◆ Material supplied:

= = = =

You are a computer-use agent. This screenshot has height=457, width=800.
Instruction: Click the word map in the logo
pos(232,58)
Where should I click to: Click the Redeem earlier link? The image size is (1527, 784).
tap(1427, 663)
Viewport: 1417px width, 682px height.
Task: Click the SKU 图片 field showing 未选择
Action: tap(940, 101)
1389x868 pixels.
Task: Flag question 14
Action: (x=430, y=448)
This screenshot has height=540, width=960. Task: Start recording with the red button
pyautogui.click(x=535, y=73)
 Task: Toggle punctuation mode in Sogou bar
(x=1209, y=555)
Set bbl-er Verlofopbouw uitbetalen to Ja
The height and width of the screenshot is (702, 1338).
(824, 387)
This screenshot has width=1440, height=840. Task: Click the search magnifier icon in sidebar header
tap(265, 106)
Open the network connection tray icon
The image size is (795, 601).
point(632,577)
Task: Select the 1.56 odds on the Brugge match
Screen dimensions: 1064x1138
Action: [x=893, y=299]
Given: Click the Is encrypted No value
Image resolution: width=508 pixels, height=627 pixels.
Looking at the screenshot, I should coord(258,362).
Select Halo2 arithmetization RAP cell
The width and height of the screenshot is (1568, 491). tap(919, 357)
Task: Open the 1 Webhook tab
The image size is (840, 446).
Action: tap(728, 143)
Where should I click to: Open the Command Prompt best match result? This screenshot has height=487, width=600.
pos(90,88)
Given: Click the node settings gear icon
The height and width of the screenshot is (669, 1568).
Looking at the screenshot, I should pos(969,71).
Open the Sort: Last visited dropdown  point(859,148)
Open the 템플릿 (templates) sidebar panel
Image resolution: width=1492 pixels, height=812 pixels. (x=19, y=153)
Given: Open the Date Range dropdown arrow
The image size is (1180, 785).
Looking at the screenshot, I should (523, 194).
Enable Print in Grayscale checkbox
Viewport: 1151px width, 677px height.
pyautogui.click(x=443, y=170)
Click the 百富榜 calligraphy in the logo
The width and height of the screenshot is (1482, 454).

= = = =

◆ Work item: Every line above is to be transcribed exactly, with nothing missed.

◆ Answer section:
You are a computer-use agent. This screenshot has height=457, width=800.
Instruction: Click the word map in the logo
pos(232,58)
Where should I click to: Click the Redeem earlier link? The image size is (1527, 784).
tap(1427, 663)
Viewport: 1417px width, 682px height.
Task: Click the SKU 图片 field showing 未选择
Action: tap(940, 101)
1389x868 pixels.
Task: Flag question 14
Action: (x=430, y=448)
This screenshot has height=540, width=960. Task: Start recording with the red button
pyautogui.click(x=535, y=73)
 Task: Toggle punctuation mode in Sogou bar
(x=1209, y=555)
Set bbl-er Verlofopbouw uitbetalen to Ja
The height and width of the screenshot is (702, 1338).
(824, 387)
This screenshot has width=1440, height=840. Task: Click the search magnifier icon in sidebar header
tap(265, 106)
Open the network connection tray icon
The image size is (795, 601).
point(632,577)
Task: Select the 1.56 odds on the Brugge match
Screen dimensions: 1064x1138
Action: [x=893, y=299]
Given: Click the Is encrypted No value
Image resolution: width=508 pixels, height=627 pixels.
Looking at the screenshot, I should coord(258,362).
Select Halo2 arithmetization RAP cell
The width and height of the screenshot is (1568, 491). tap(919, 357)
Task: Open the 1 Webhook tab
The image size is (840, 446).
Action: tap(728, 143)
Where should I click to: Open the Command Prompt best match result? This screenshot has height=487, width=600.
pos(90,88)
Given: Click the node settings gear icon
The height and width of the screenshot is (669, 1568).
Looking at the screenshot, I should pos(969,71).
Open the Sort: Last visited dropdown  point(859,148)
Open the 템플릿 (templates) sidebar panel
Image resolution: width=1492 pixels, height=812 pixels. (x=19, y=153)
Given: Open the Date Range dropdown arrow
The image size is (1180, 785).
Looking at the screenshot, I should (523, 194).
Enable Print in Grayscale checkbox
Viewport: 1151px width, 677px height.
pyautogui.click(x=443, y=170)
Click the 百富榜 calligraphy in the logo
The width and height of the screenshot is (1482, 454).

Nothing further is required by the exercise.